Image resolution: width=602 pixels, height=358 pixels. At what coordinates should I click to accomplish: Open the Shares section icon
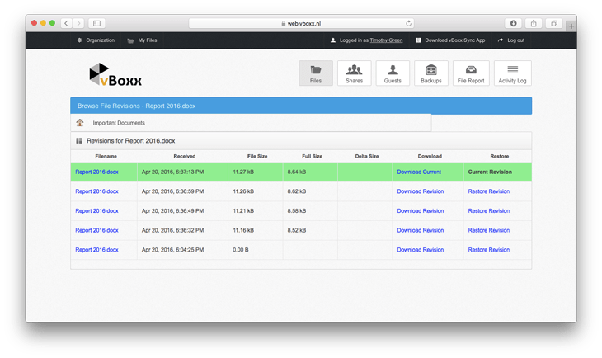tap(354, 73)
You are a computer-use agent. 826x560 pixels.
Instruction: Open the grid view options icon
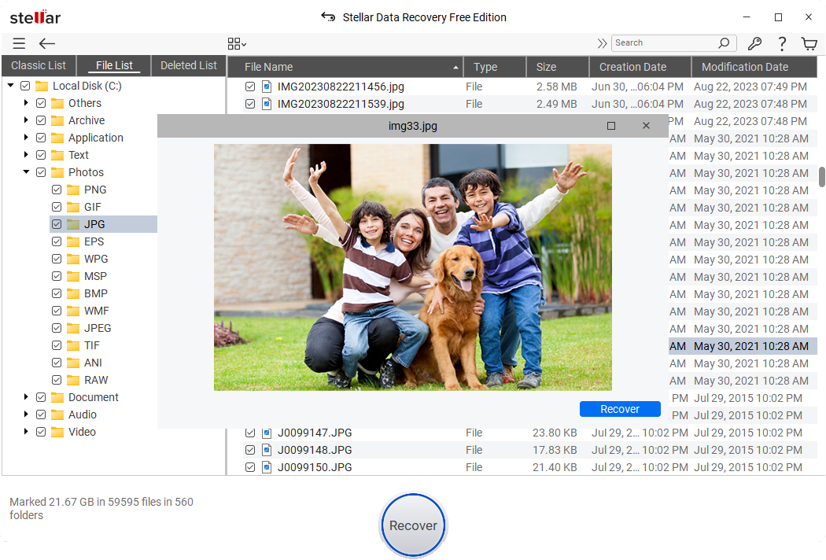[x=236, y=44]
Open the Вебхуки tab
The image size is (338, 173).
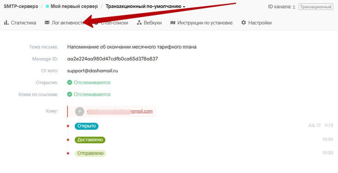[x=149, y=23]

=-=-=

Print the text lines of the items above exactly as they appear, leaving out the pictures.

## Complete output
Image resolution: width=602 pixels, height=358 pixels. At what coordinates should I click to accomplish: Open the Shares section icon
tap(354, 73)
You are a computer-use agent. 826x560 pixels.
Instruction: Open the grid view options icon
[x=236, y=44]
Open the Вебхуки tab
The image size is (338, 173).
[x=149, y=23]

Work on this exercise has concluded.